Viewpoint hosted by Dennis Quaid 

The segment, distributed to Public Television stations across the country, focuses on making this chronic inflammatory condition easier for the public to understand. For viewers, that matters because EoE is often misunderstood or overlooked, even as it affects daily routines, family meals, and quality of life. By connecting medical information to real-life experiences, the program gives audiences a more human picture of what people with the condition may be facing.

Viewpoint APFED
APFED

When everyday habits tell a bigger story

Eosinophilic esophagitis occurs when eosinophils, a type of white blood cell, build up in the esophagus, causing inflammation that can lead to tissue damage and narrowing. But what stands out most in this story is not just the science. It is the way people often adapt without realizing it. Behaviors like chewing excessively, avoiding certain textures, or relying on liquids to help swallow can become so routine that they no longer feel unusual.

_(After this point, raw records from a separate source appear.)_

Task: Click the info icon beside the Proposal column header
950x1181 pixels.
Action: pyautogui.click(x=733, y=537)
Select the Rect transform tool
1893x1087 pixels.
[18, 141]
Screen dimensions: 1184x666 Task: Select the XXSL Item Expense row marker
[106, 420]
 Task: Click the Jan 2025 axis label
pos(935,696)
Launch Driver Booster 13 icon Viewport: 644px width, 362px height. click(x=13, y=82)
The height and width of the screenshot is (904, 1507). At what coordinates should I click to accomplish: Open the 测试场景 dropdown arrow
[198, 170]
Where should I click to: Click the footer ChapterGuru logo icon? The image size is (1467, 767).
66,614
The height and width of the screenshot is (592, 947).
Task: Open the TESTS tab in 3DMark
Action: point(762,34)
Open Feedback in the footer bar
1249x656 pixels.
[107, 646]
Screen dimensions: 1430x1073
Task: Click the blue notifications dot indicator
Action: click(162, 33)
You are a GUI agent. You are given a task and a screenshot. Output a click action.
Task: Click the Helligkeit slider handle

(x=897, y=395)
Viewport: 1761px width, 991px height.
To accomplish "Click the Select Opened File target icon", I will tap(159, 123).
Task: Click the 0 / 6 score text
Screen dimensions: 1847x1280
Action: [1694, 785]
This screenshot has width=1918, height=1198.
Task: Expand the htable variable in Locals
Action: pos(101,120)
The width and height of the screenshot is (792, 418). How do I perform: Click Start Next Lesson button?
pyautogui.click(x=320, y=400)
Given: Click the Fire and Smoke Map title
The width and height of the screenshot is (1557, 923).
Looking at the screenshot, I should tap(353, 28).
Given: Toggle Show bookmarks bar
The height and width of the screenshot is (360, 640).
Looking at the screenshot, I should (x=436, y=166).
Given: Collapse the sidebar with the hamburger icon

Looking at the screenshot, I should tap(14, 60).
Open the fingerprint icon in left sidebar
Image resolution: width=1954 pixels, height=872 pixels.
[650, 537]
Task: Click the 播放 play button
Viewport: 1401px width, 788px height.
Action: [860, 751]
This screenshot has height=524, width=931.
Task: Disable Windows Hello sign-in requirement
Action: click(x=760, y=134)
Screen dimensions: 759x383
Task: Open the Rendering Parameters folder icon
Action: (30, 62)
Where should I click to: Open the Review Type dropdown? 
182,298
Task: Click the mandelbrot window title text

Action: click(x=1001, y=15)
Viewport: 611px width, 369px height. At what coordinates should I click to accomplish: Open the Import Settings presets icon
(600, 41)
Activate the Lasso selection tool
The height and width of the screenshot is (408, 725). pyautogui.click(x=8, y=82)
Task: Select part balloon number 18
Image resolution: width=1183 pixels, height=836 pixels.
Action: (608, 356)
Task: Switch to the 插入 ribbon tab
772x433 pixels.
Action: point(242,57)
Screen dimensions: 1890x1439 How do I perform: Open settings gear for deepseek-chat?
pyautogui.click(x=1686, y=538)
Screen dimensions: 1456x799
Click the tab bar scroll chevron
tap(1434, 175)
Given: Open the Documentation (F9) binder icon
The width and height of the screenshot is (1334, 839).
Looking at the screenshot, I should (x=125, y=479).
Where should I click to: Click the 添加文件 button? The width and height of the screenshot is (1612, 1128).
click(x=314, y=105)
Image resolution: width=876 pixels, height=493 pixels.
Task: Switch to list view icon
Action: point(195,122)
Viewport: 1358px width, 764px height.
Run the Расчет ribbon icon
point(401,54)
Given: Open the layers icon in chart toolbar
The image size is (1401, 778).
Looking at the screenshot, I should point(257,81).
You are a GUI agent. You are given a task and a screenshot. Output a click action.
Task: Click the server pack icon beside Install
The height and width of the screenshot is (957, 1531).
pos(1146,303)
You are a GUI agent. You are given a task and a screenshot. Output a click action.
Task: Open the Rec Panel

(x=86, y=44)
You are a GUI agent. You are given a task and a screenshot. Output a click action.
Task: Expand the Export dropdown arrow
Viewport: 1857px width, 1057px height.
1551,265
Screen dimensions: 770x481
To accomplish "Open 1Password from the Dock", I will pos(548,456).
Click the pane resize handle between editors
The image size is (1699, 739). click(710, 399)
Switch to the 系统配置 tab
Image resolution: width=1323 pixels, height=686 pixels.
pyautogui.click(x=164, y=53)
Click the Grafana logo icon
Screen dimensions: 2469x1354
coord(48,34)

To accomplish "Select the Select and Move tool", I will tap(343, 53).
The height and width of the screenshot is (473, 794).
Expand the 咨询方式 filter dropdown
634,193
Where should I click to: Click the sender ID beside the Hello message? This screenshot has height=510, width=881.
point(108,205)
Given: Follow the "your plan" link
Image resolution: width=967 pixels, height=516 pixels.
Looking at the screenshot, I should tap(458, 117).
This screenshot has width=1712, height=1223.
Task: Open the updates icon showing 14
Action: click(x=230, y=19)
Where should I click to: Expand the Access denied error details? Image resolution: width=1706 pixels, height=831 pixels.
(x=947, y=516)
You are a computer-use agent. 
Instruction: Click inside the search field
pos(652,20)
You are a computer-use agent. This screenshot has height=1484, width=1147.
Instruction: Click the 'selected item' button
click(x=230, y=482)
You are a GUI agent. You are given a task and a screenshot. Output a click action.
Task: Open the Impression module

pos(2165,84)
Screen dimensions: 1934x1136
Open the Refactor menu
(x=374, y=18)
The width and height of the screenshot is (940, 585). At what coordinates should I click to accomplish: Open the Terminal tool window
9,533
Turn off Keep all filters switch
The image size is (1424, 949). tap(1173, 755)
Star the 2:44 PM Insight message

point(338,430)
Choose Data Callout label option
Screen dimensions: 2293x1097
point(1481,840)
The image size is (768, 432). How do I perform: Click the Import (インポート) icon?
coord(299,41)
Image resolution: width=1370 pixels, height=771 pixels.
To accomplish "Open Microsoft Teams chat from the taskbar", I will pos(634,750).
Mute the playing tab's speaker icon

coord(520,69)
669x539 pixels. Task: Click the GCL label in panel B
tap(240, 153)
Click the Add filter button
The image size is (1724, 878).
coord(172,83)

That is one reason the segment carries real community value. It encourages people to look more closely at symptoms that may have been normalized for years and to seek evaluation from specialists such as gastroenterologists or allergists. It also raises awareness among parents, caregivers, and primary care providers who may be the first to notice that something is not quite right.

More than awareness

The program also explores the emotional and social side of the condition, especially for people navigating dietary restrictions and the uncertainty of delayed diagnosis. In that sense, this is not only a story about medicine. It is also a story about advocacy, support, and the importance of helping people feel seen.

APFED Executive Director Mary Jo Strobel noted that many people with EoE do not realize they have adapted their lives around a medical condition. That message gives the segment its strongest human element: awareness can change lives, not only by leading to diagnosis, but by helping families better understand experiences that may have felt isolating or confusing.

Originally distributed in January 2025, the documentary will continue to be made available to stations through March 2027, extending its reach to more households nationwide.